Exercise details:
Repeat the petsc-dev message from "On 04/06/2018 09:13" to "due to timeout.", changing "killed" to "terminated".

Source document:

[petsc-dev] upcoming release and testing [v2]

Fri Apr 6 15:26:40 CDT 2018

Hi again,

the reason for the higher number of timeouts is likely to be due to the 
higher number of GPU tests. GPU builds that formerly only used CUSP now 
run against the CUDA backend, which has a higher number of tests. Also, 
the CUDA backend uses CUBLAS and CUSPARSE, whereas CUSP used its own 
kernels. As far as I know, CUBLAS and CUSPARSE initialization is fairly 
slow on the M2090.

Best regards,
Karli

On 04/06/2018 09:13 PM, Karl Rupp wrote:
> Hi,
> 
>> The CUDA tests are hanging/timing-out more often now. For eg:
>> http://ftp.mcs.anl.gov/pub/petsc/nightlylogs/archive/2018/04/06/examples_next_arch-cuda-double_es.log 
>>
>>
>> And I did see some build where they didn't get killed due to timeout. 
>> For eg:
>> http://ftp.mcs.anl.gov/pub/petsc/nightlylogs/archive/2018/04/05/examples_next_arch-cuda-double_es.log 
>>
>>
>> This is on M2090.  I can see them getting stuck on es.mcs [when I run 
>> manually - and check with nvidia-smi]
>>
>> When i run these tests manually on GTX1050 (frog.mcs) - they zip 
>> through..

Material provided:
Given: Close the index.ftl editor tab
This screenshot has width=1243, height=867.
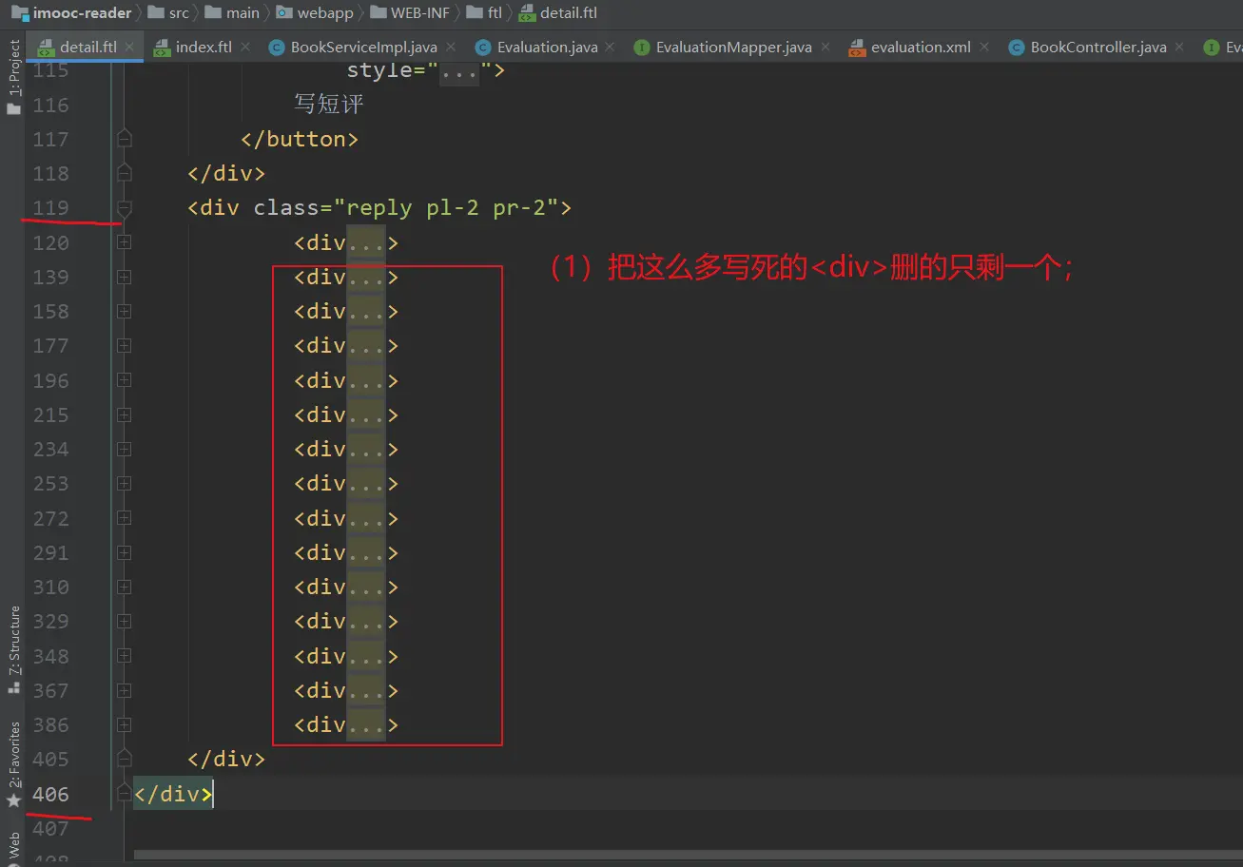Looking at the screenshot, I should pyautogui.click(x=245, y=47).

Written answer:
On 04/06/2018 09:13 PM, Karl Rupp wrote:
> Hi,
> 
>> The CUDA tests are hanging/timing-out more often now. For eg:
>> http://ftp.mcs.anl.gov/pub/petsc/nightlylogs/archive/2018/04/06/examples_next_arch-cuda-double_es.log 
>>
>>
>> And I did see some build where they didn't get terminated due to timeout.